What the exercise asks —
Rewrite the lines below, swapping every "column header" for "column title" and leaving everything else untouched.

■ ■ ■ ■ ■

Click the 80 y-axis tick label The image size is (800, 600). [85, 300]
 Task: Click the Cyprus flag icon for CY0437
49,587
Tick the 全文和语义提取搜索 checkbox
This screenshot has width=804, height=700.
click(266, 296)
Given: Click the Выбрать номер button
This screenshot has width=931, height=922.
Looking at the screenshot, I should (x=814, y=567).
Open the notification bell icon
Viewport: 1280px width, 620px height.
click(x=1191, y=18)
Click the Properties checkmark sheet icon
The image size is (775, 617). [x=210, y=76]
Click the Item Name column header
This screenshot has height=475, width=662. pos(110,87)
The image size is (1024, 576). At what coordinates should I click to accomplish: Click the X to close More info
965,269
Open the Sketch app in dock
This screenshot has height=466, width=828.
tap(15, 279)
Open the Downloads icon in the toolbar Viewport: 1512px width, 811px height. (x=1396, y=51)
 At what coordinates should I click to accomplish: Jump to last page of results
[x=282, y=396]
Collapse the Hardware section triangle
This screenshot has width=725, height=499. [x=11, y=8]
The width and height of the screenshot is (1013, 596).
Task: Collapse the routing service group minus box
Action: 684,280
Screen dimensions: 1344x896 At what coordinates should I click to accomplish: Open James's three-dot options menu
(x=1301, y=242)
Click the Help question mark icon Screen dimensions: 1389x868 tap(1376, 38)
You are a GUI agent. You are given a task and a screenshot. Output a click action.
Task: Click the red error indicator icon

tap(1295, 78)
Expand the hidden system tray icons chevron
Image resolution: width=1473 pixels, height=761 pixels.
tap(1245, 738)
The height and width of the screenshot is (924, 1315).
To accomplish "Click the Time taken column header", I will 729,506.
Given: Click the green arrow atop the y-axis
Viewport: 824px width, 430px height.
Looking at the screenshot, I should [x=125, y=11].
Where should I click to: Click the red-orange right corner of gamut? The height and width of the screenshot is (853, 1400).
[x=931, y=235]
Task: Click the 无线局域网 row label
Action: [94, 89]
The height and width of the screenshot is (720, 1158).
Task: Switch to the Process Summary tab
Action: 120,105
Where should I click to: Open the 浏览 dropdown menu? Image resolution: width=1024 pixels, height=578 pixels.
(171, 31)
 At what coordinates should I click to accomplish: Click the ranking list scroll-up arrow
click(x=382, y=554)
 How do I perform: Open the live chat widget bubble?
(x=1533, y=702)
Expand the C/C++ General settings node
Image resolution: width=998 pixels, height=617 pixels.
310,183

■ ■ ■ ■ ■

Reply —
Click the 80 y-axis tick label The image size is (800, 600). [85, 300]
 Task: Click the Cyprus flag icon for CY0437
49,587
Tick the 全文和语义提取搜索 checkbox
This screenshot has width=804, height=700.
click(266, 296)
Given: Click the Выбрать номер button
This screenshot has width=931, height=922.
Looking at the screenshot, I should (x=814, y=567).
Open the notification bell icon
Viewport: 1280px width, 620px height.
click(x=1191, y=18)
Click the Properties checkmark sheet icon
The image size is (775, 617). [x=210, y=76]
Click the Item Name column title
This screenshot has height=475, width=662. pos(110,87)
The image size is (1024, 576). At what coordinates should I click to accomplish: Click the X to close More info
965,269
Open the Sketch app in dock
This screenshot has height=466, width=828.
tap(15, 279)
Open the Downloads icon in the toolbar Viewport: 1512px width, 811px height. (x=1396, y=51)
 At what coordinates should I click to accomplish: Jump to last page of results
[x=282, y=396]
Collapse the Hardware section triangle
This screenshot has width=725, height=499. [x=11, y=8]
The width and height of the screenshot is (1013, 596).
Task: Collapse the routing service group minus box
Action: 684,280
Screen dimensions: 1344x896 At what coordinates should I click to accomplish: Open James's three-dot options menu
(x=1301, y=242)
Click the Help question mark icon Screen dimensions: 1389x868 tap(1376, 38)
You are a GUI agent. You are given a task and a screenshot. Output a click action.
Task: Click the red error indicator icon

tap(1295, 78)
Expand the hidden system tray icons chevron
Image resolution: width=1473 pixels, height=761 pixels.
tap(1245, 738)
The height and width of the screenshot is (924, 1315).
To accomplish "Click the Time taken column title", I will 729,506.
Given: Click the green arrow atop the y-axis
Viewport: 824px width, 430px height.
Looking at the screenshot, I should [x=125, y=11].
Where should I click to: Click the red-orange right corner of gamut? The height and width of the screenshot is (853, 1400).
[x=931, y=235]
Task: Click the 无线局域网 row label
Action: [94, 89]
The height and width of the screenshot is (720, 1158).
Task: Switch to the Process Summary tab
Action: 120,105
Where should I click to: Open the 浏览 dropdown menu? Image resolution: width=1024 pixels, height=578 pixels.
(171, 31)
 At what coordinates should I click to accomplish: Click the ranking list scroll-up arrow
click(x=382, y=554)
 How do I perform: Open the live chat widget bubble?
(x=1533, y=702)
Expand the C/C++ General settings node
Image resolution: width=998 pixels, height=617 pixels.
310,183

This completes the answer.